**Toolbox:**

- General equation of a straight line passing through the origin is $y = mx$
- Equation of a straight line which is at a fixed distance of $p$ from the origin is $xcos \theta +ysin \theta = p$

$\mathbf{Step 1:}$

Let $ x \cos \theta + y \sin \theta = p$ -----(1)

On differentiating with respect to $x$ we get

$cos\theta + \large\frac{dy}{dx}$$ \sin \theta = 0$

This implies $\large\frac{dy}{dx} $$=-\cos \theta$

or $\cos \theta =\large\frac{- dy}{dx}$$[\sin \theta]$

Substituting for $\cos \theta$ in equ(1) we get

$ x. \large\frac{-dy}{dx}$$[ \sin \theta] + y \sin \theta = p $-----(2)

$\mathbf{Step 2:}$

Now differentiating equ (2) again with respect to x we get.

$x \large\frac{dy}{dx}$$[\sin \theta]$ can be differentiated by applying product rule.
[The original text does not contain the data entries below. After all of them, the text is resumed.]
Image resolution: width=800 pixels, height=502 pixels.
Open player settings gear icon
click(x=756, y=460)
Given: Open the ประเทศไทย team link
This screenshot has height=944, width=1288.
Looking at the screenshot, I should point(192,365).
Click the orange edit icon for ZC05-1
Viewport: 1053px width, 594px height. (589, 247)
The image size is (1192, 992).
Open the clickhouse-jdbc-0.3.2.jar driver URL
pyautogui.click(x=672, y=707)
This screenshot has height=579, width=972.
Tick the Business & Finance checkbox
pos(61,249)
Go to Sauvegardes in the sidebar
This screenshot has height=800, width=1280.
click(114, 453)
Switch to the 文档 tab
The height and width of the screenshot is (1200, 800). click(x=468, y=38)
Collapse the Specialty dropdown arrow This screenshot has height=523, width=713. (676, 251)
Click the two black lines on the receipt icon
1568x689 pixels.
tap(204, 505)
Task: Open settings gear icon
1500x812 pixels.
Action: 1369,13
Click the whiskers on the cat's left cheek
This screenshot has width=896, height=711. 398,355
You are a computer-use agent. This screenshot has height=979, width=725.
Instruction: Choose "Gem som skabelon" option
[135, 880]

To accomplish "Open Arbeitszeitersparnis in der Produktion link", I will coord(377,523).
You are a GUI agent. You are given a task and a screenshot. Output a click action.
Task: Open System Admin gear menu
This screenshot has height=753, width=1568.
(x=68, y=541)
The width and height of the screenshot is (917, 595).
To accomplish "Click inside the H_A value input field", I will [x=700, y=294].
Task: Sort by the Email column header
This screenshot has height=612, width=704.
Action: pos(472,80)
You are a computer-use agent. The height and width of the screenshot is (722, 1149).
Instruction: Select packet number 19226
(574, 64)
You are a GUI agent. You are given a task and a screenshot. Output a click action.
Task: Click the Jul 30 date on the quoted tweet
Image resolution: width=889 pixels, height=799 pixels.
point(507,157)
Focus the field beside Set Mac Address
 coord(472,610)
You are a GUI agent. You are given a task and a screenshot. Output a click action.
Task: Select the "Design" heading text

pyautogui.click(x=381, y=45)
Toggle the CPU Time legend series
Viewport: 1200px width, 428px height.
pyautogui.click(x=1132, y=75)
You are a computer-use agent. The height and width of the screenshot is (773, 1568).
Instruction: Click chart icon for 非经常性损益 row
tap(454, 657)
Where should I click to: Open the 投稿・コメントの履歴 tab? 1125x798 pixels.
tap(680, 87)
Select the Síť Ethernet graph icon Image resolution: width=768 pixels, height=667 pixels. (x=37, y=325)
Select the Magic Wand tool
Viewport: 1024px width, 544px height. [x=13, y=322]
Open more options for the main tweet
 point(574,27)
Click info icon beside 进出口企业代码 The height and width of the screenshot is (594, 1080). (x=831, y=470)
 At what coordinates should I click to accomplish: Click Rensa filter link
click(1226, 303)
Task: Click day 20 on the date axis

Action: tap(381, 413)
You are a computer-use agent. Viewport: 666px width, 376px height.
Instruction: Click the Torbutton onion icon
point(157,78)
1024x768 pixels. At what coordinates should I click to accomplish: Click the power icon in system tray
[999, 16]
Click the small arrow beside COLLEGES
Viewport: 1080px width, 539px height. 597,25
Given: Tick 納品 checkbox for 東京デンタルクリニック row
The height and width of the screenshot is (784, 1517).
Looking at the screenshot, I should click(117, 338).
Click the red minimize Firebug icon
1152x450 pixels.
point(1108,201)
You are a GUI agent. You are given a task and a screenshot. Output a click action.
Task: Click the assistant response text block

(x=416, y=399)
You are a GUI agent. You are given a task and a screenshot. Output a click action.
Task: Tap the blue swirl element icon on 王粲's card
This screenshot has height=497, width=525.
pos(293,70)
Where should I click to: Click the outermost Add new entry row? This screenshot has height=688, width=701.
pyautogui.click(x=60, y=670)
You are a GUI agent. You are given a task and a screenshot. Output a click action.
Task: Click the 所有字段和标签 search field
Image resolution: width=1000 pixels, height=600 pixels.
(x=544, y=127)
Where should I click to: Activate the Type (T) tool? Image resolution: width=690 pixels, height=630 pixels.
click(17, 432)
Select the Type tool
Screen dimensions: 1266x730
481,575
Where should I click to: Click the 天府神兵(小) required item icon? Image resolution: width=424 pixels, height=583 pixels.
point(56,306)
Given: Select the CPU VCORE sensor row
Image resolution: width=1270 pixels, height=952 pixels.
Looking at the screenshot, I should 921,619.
$x.\large\frac{d^2y}{dx^2}$$[\sin \theta] + (-1) \large\frac{dy}{dx} $$[\sin \theta] + \large\frac{dy}{dx}$$[\sin \theta] = 0$

Cancelling $\sin \theta$ throughout we get,

$x.\large\frac{d^2y}{dx^2}$$ -\large\frac{dy}{dx} $$+\large\frac{ dy}{dx}$$ = 0$

$\qquad\quad\quad x.\large\frac{ d^2y}{dx^2}$$ = 0$

$x,y'' = 0$ is the required differential equation.